Le super-pouvoir de votre équipe tech : être un nain sur la bonne épaule de géant
Si vous cherchez à mesurer la valeur de votre équipe technique, il y a de fortes chances que votre regard se porte sur « ce qui a été produit ». Le nombre de nouvelles fonctionnalités, la vélocité, la quantité de code.
Je vais vous le dire sans filtre : vous regardez le mauvais indicateur.
Il y a une de mes phrases fétiches, que j’aime bien balancer quand je discute avec des devs, une idée piquée à Bernard de Chartres et popularisée par Newton : on est des nains sur des épaules de géants.
En clair, ça veut dire que chaque ligne de code qu’on écrit aujourd’hui repose sur des décennies d’inventions conçues par d’autres. Le protocole HTTP, le noyau Linux, les bases de données, les frameworks comme React… On a rien inventé de tout ça. Notre métier, c’est d’être des assembleurs. Des intégrateurs de génie.
Mais le véritable enjeu (et c’est tout l’objet de cet article) est de savoir quand l’épaule du géant que tout le monde emprunte est en réalité une impasse. Un piège qui bride votre business.
« These aren’t the droids you’re looking for. »
Avant de parler de l’exception qui confirme la règle, parlons du mode par défaut. De ces 99% du temps où le job de votre équipe n’est PAS d’inventer, mais d’exécuter avec intelligence et pragmatisme. Pour ça, il faut une culture basée sur trois piliers.
1. Le seul KPI qui compte : l’Impact Client
Votre meilleur développeur n’est pas celui qui est capable de recoder une librairie de gestion de dates en trois jours. C’est celui qui, en 15 minutes, trouve la bonne librairie sur GitHub, la teste, la valide et passe le reste de sa journée à résoudre le VRAI problème de votre utilisateur. On ne vous paie pas pour la beauté de votre code, mais pour la valeur que vous créez. Point.
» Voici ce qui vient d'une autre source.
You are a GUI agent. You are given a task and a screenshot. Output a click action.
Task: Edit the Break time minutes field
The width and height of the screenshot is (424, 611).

2. La Curiosité est une compétence, pas un hobby
La veille technologique n’est pas un passe-temps pour geeks qui se la racontent à la machine à café. C’est une assurance-vie pour votre produit. C’est une discipline de gestion des risques. Choisir un « géant » en fin de vie, ou une librairie sans communauté, c’est comme construire sa maison sur des fondations en sable. La facture arrive toujours, et elle est salée. Une équipe qui ne fait pas de veille est une équipe qui navigue à vue, avec une dette technique qui gonfle à chaque sprint.
3. L’Ego : le passif le plus cher de votre bilan technique
Une culture d’équipe qui applaudit quand un développeur passe trois semaines à réinventer un système d’authentification standard est une culture qui brûle du cash. L’ego du « bâtisseur de cathédrales », celui qui veut tout refaire lui-même pour prouver sa valeur, est un passif. Il crée de la complexité inutile, des solutions que personne d’autre ne saura maintenir, et une dette technique que vous paierez pendant des années. L’humilité n’est pas une option, c’est une exigence économique.
« Roads? Where we’re going, we don’t need roads. »
Accepter d’être un nain est la base. Mais parfois, ça ne suffit pas. Parfois, l’étagère des solutions standards est vide, ou pire, la solution la plus populaire est une impasse pour votre ambition. Que faire quand votre vision business dépasse les outils du marché ?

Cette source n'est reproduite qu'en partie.